While there might be particular seasons for benevolence and giving back, a gift from 19th-century British expat William Enston has lasted more than a century.
At the corner of King and Huger streets stand the Enston Homes, a bit of an urban utopia in the heart of the city. The property was farmland when William Enston, born in England in 1808, moved to Charleston in 1832. When he died as a wealthy merchant in 1860, he left his fortune to the city, his way of giving back to the place that had been so good to him. Upon his widow’s death in 1886, all the proceeds of his estate went to make his wish come true: supplying houses and a healthy environment to the infirm aged of “good, honest character” but, as was custom of this era, only for white residents.
(Left) The water tower displays Victorian brickwork; (right) The entrance gate.
In a plan based on such communities in his native England, 19 brick duplex cottages were built in the Richardson Romanesque style by 1888. Five more units were added by the early 1930s. The complex, perhaps one of the oldest such communities in the South, included an entrance gate, a community center, a water tower, and an infirmary. Shady lanes curved through the bucolic 12-acre site, bearing names associated with Enston, such as Canterbury, the town in England where he once lived.
Colsterworth Avenue was named after the hometown of Enston’s wife, Hannah.

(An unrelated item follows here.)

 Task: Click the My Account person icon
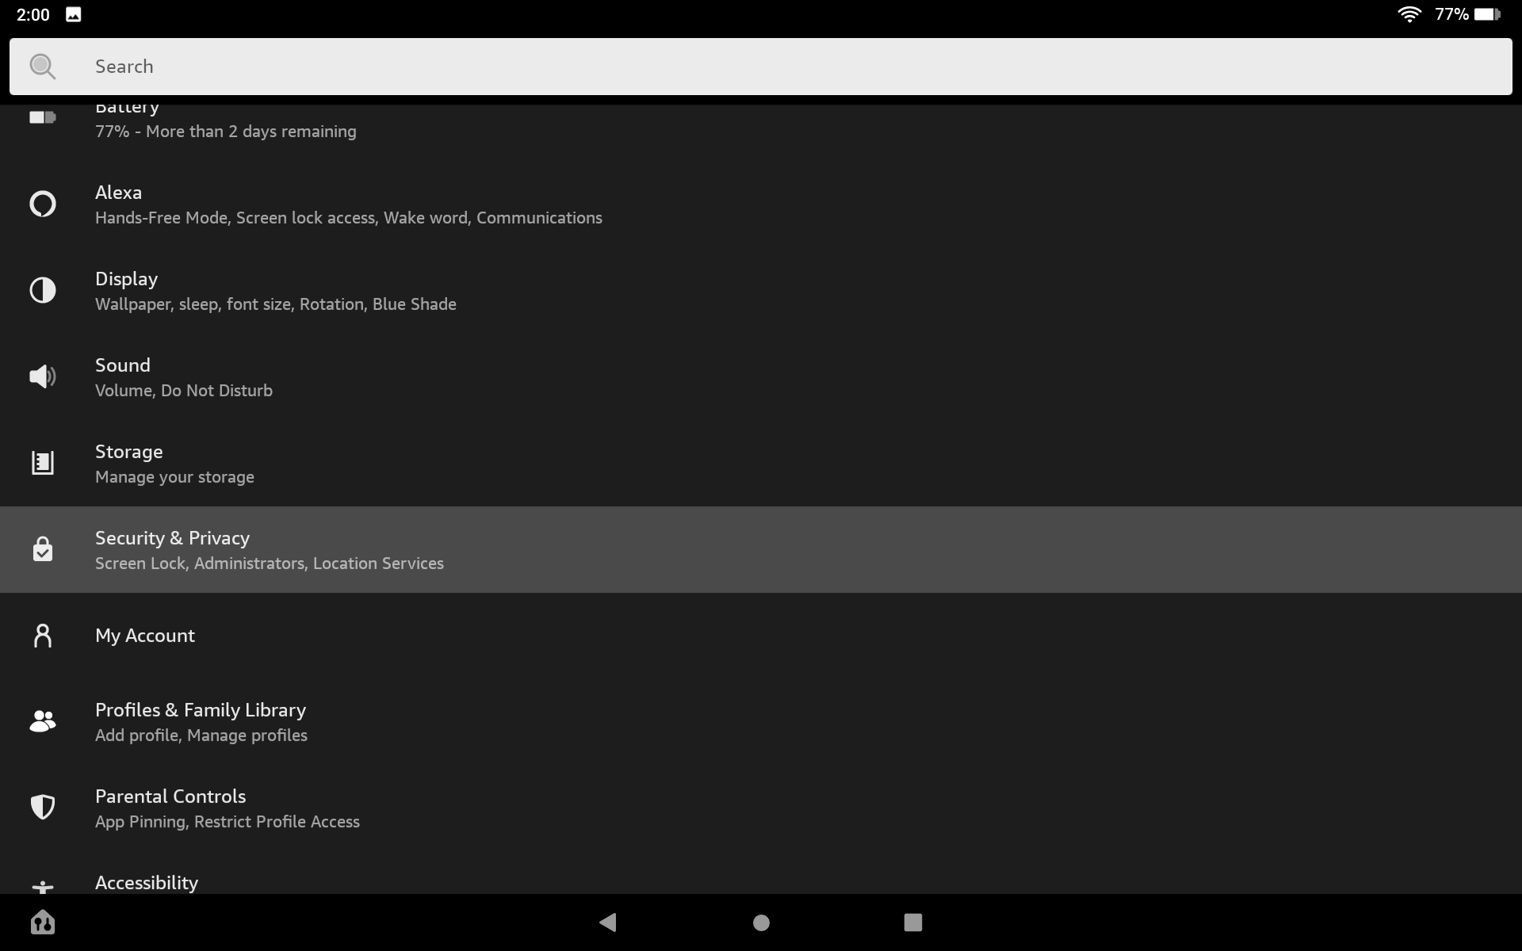click(43, 635)
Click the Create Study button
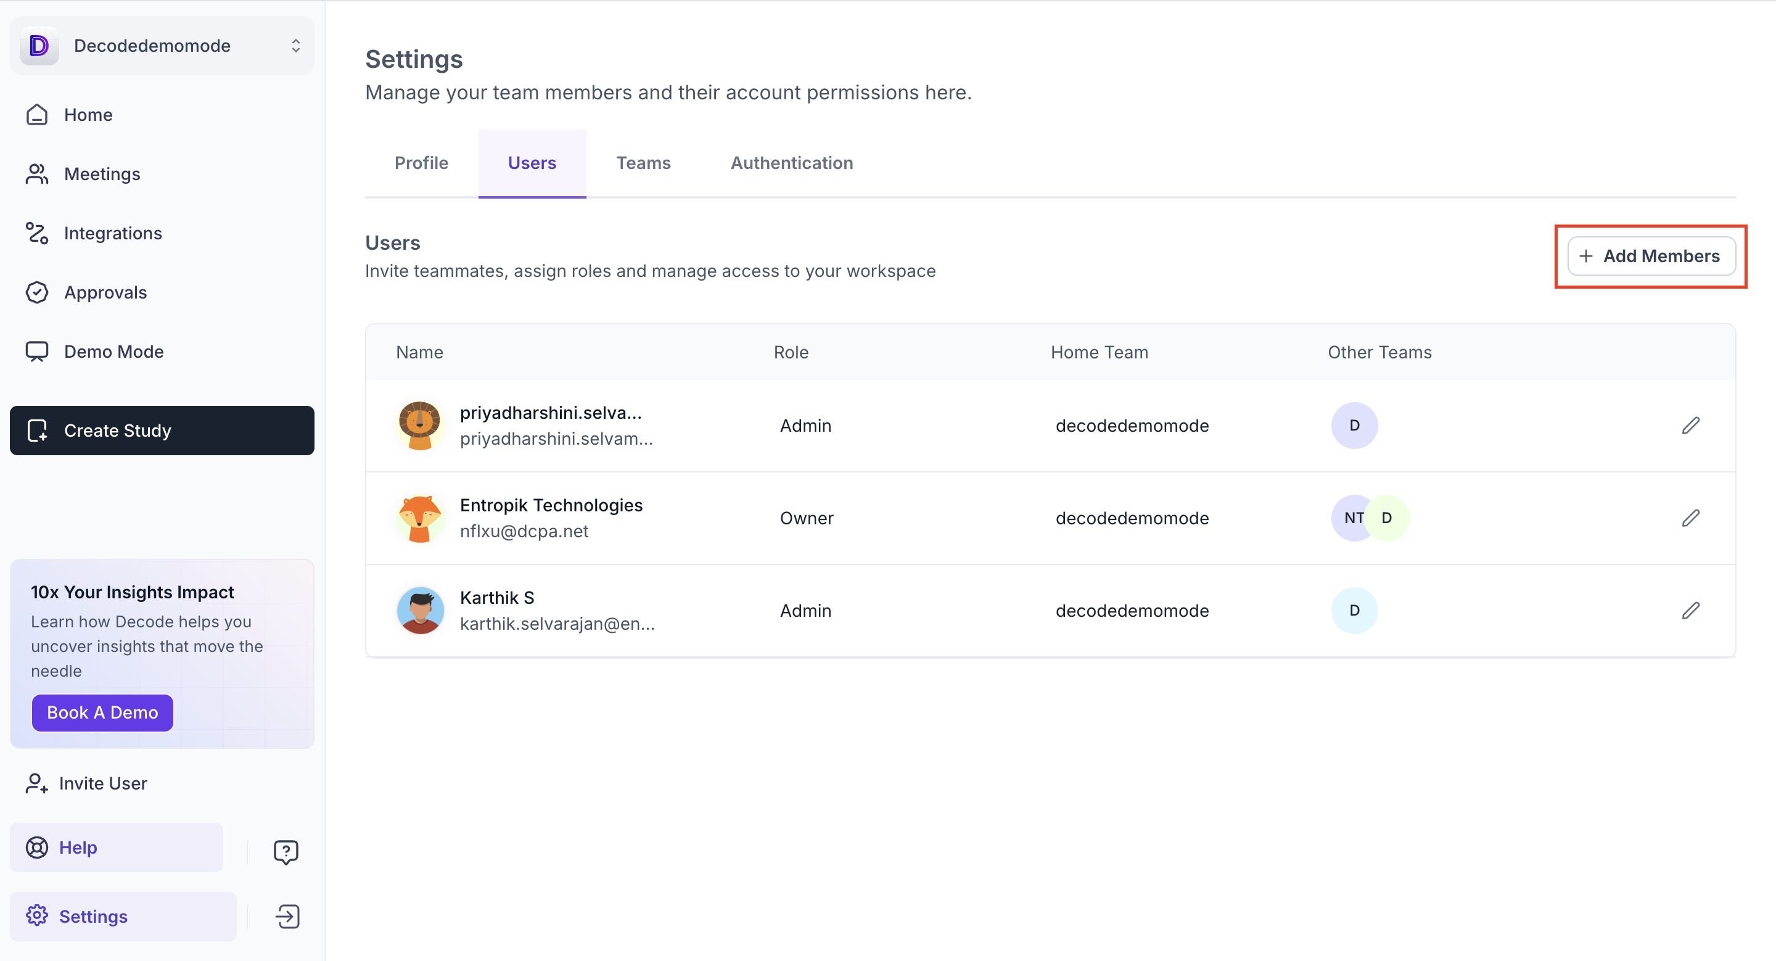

By the 1990s, the complex had become run down and was revivified after being purchased by the Housing Authority of the City of Charleston, which shifted the mission from housing the elderly to welcoming folks of all ages and races with low to moderate incomes. By 2006, the housing authority added 13 more units. The site was added to the National Register of Historic Places in 1996 and has been called one of the most beautiful public housing projects in the country.
The spirit of healthy living continues in The Green Heart Project’s urban farm on the premises. Enston’s gift to the city is still impacting lives—an even more enduring memorial than the chapel on the grounds, where the city erected a bust of the founder to honor him in 1889.